» **WORK TASK**
Output only the lines below from the one holding "Given: Open the Перспектива deposit link" down to the one holding "The width and height of the screenshot is (1153, 583).", both end lines included and every picture dropped.

-=-=-=-=-

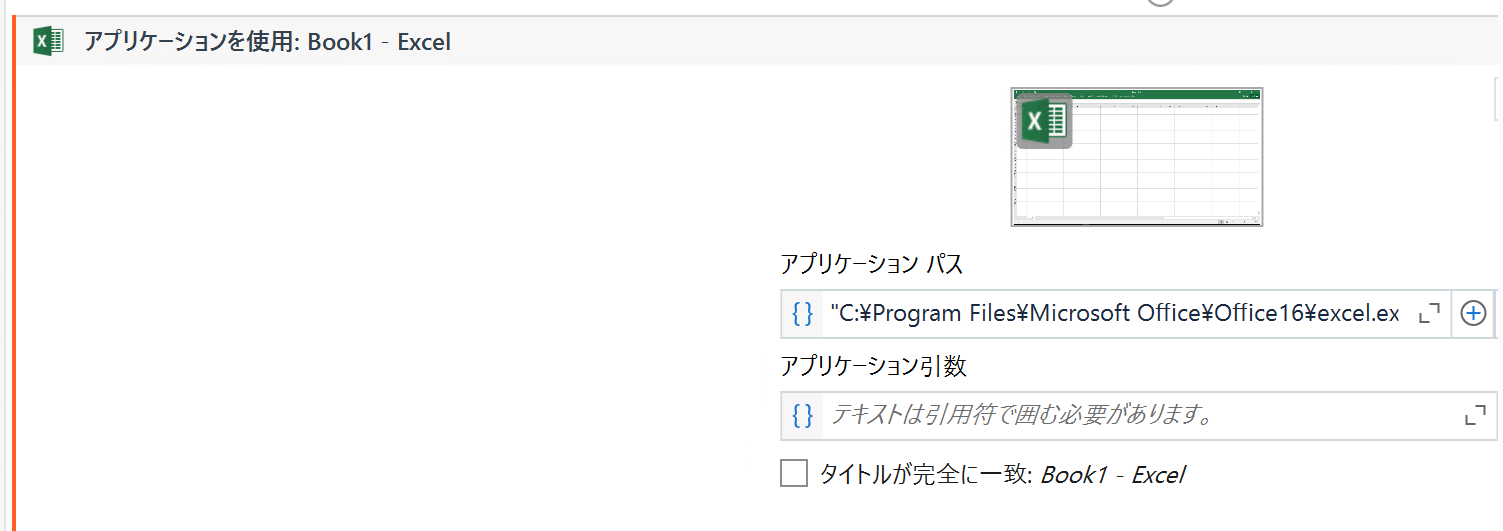
Task: Click the curly braces icon in the アプリケーション引数 field
Action: click(802, 415)
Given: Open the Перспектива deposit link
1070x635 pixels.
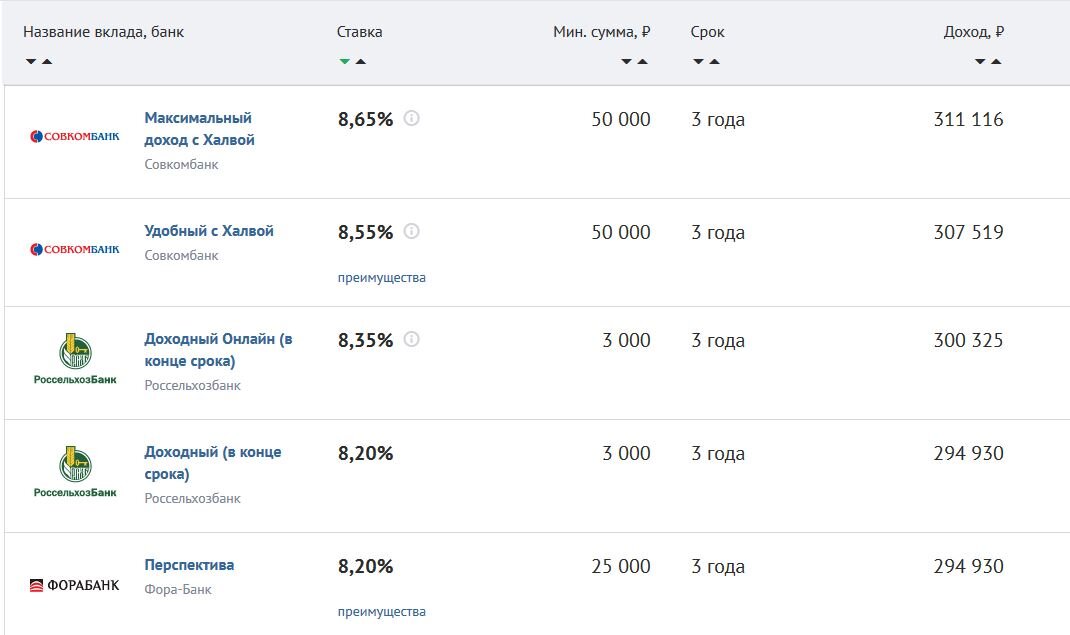Looking at the screenshot, I should click(x=189, y=565).
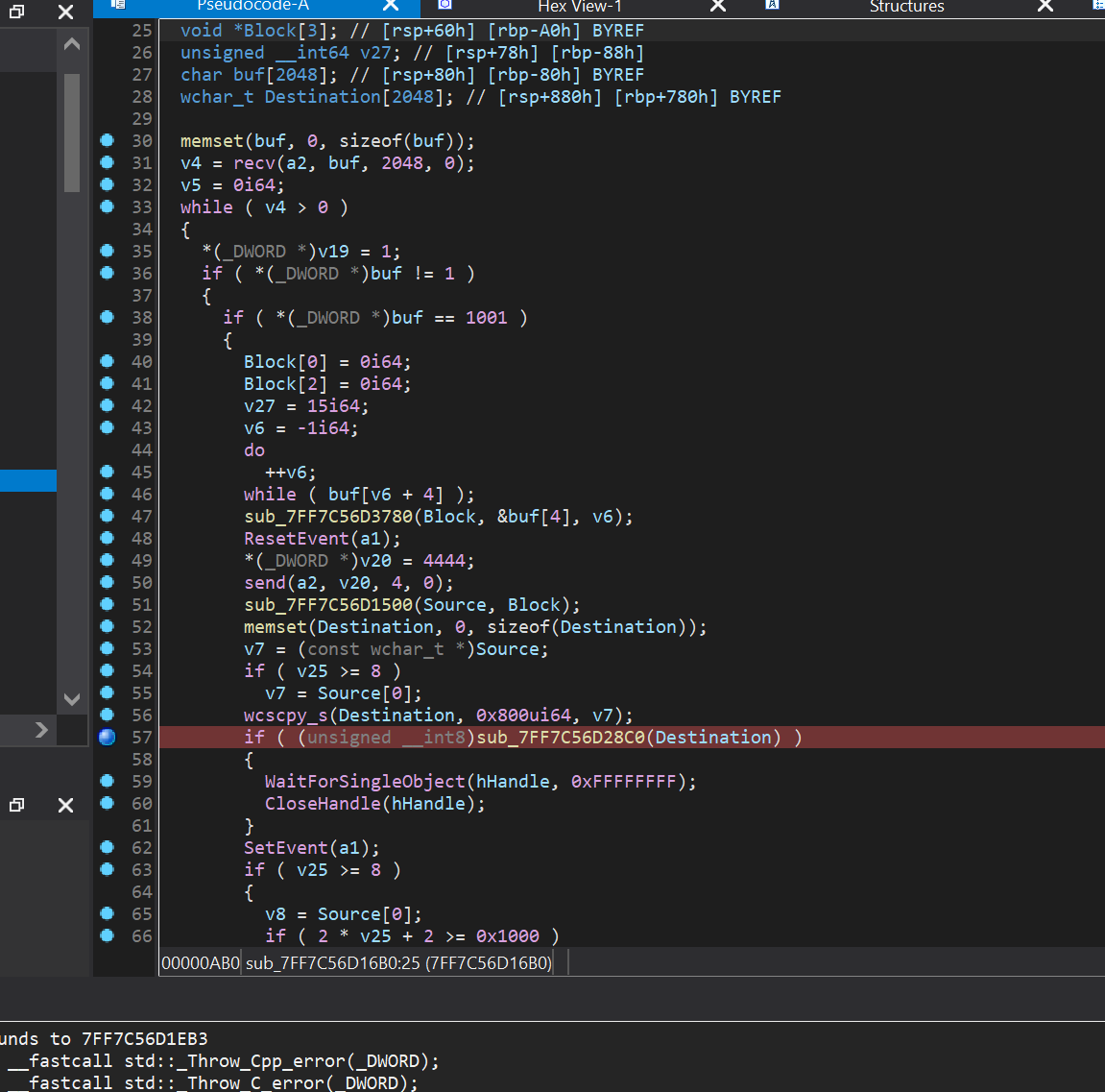Close the Hex View-1 tab
The height and width of the screenshot is (1092, 1105).
coord(717,7)
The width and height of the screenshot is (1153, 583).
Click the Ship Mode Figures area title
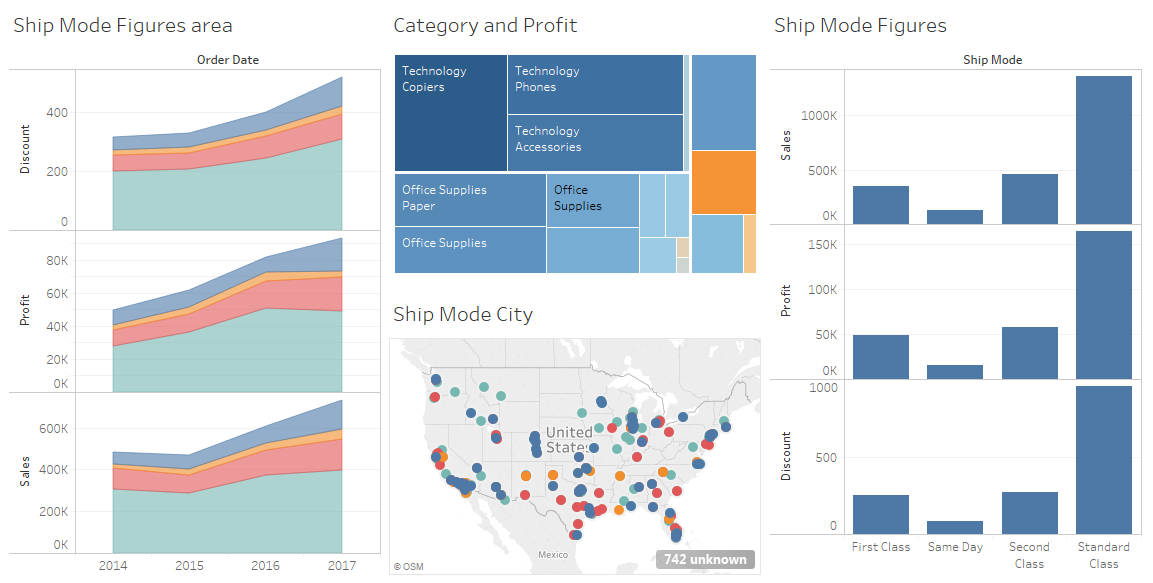point(122,25)
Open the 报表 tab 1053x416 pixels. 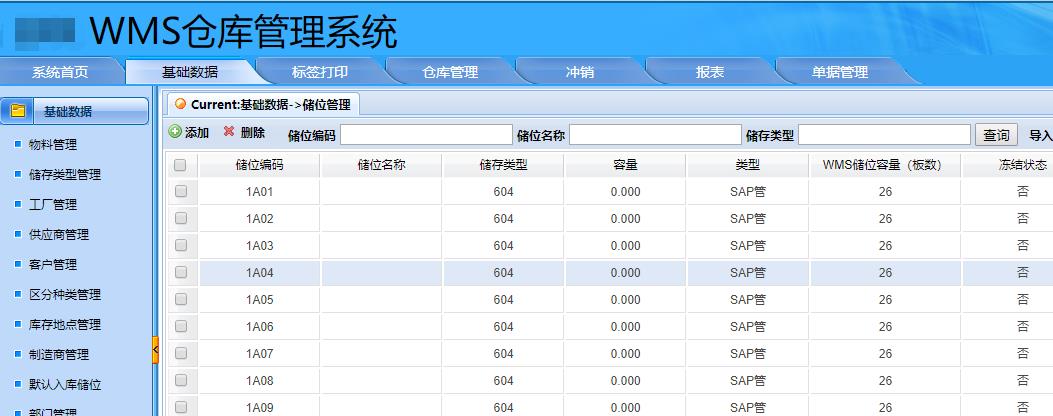[710, 72]
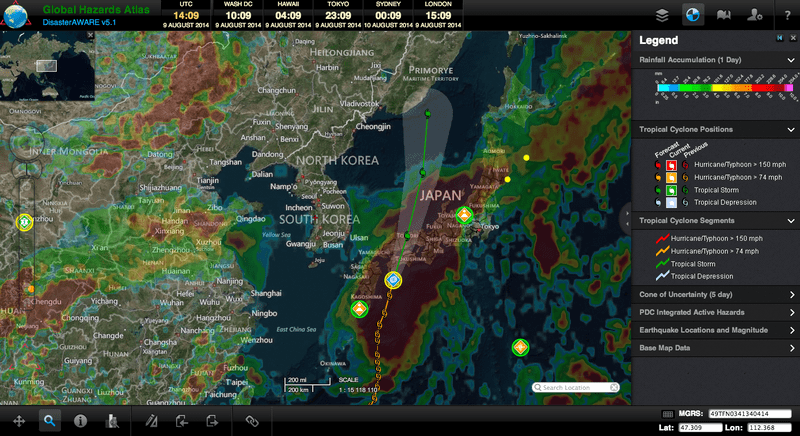The width and height of the screenshot is (800, 436).
Task: Collapse the Rainfall Accumulation (1 Day) section
Action: pos(791,61)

-=-=-=-=-

» **RESPONSE AREA**
Given: Open the Перспектива deposit link
1070x635 pixels.
Looking at the screenshot, I should click(x=189, y=565).
Close the Hex View-1 tab
The height and width of the screenshot is (1092, 1105).
coord(717,7)
The width and height of the screenshot is (1153, 583).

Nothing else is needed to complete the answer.